[Records contained in a dataset]
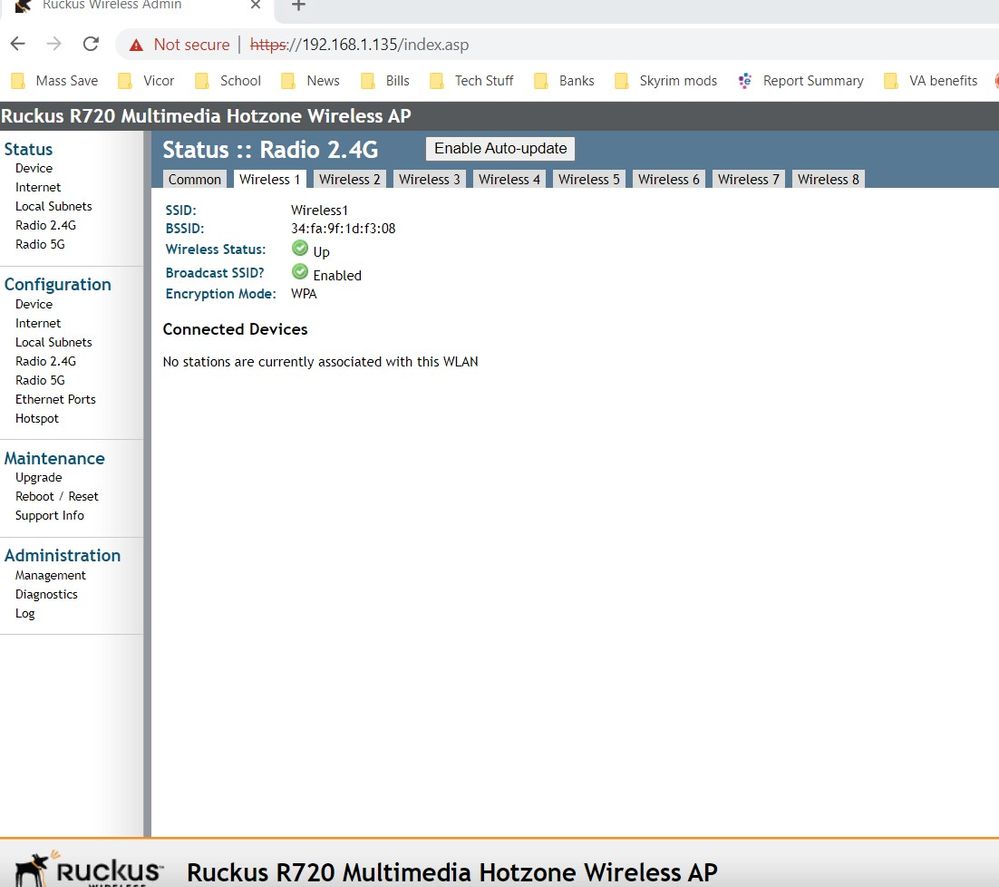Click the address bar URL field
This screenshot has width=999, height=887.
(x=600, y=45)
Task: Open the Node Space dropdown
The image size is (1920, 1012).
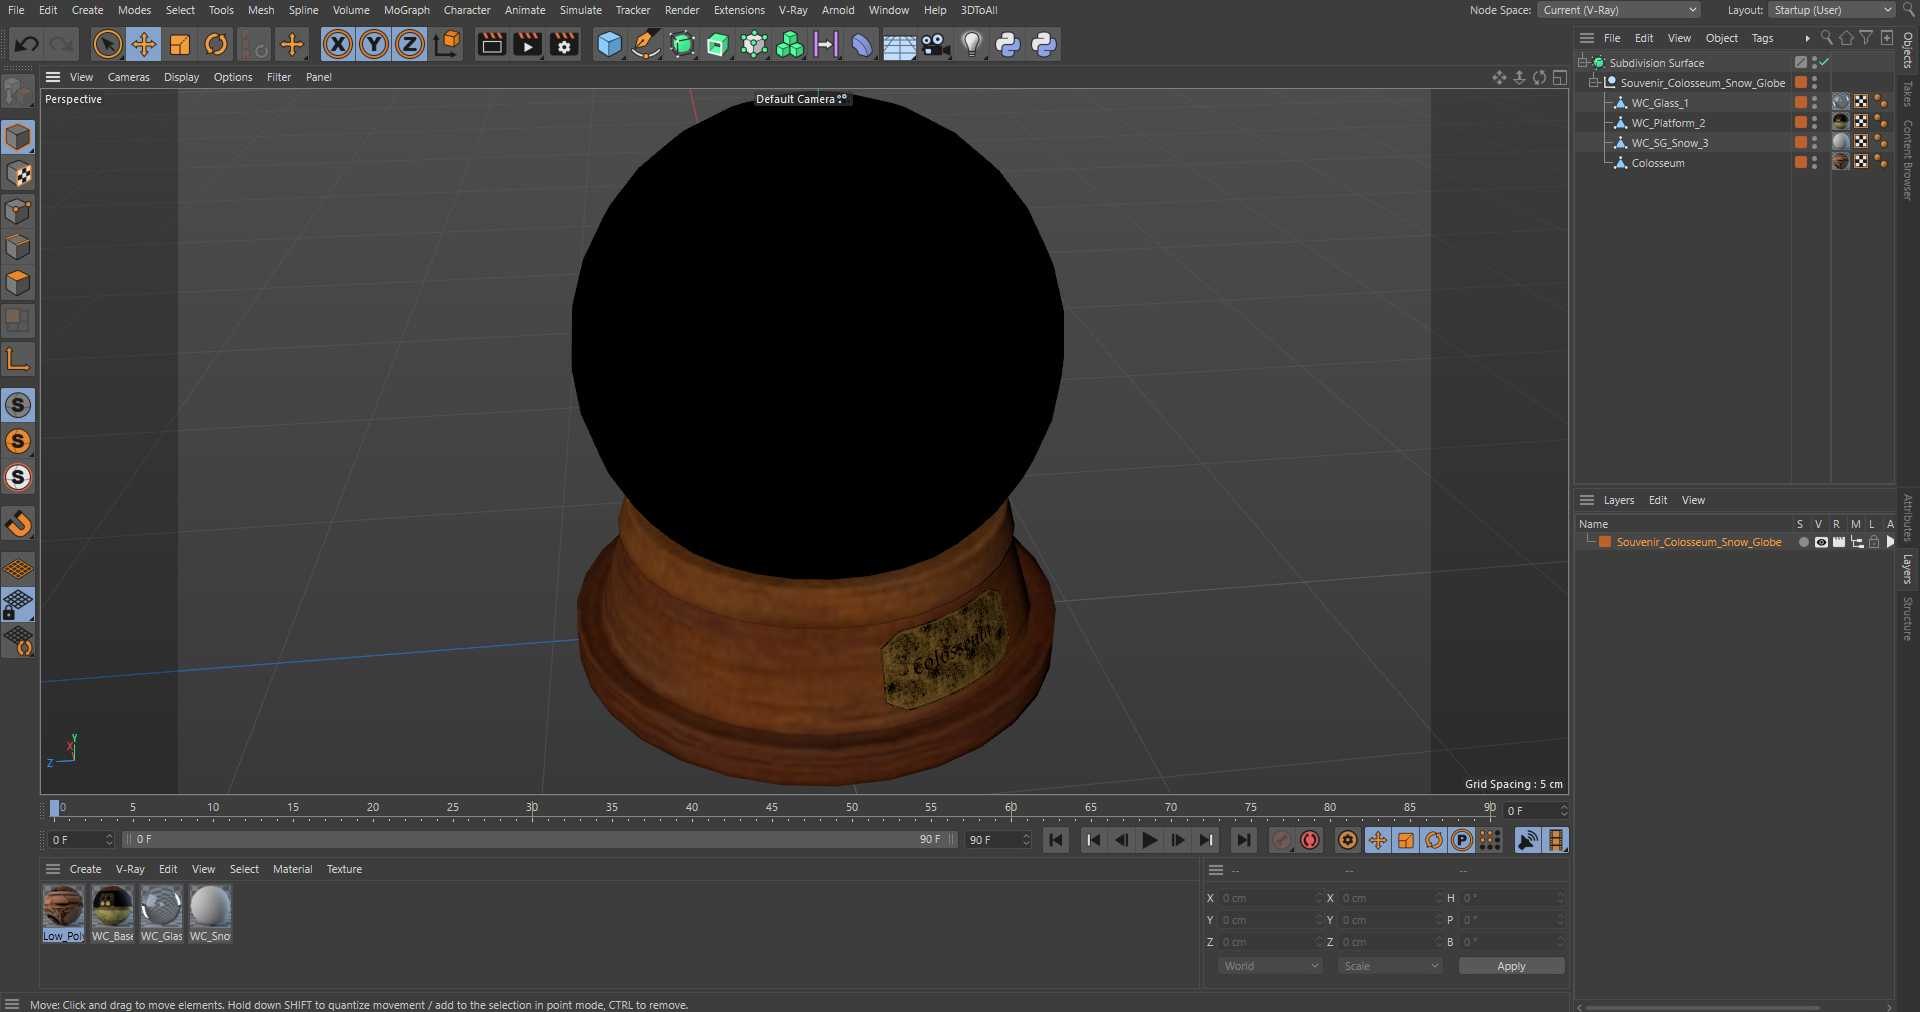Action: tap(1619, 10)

■ Instructions for the task ■
Output the line that contains "Task: Open the Node Space dropdown" and every subsequent line through the end of the entries, exactly as given, without pictures.

■ Reply to the task ■
Task: Open the Node Space dropdown
The image size is (1920, 1012).
Action: tap(1619, 10)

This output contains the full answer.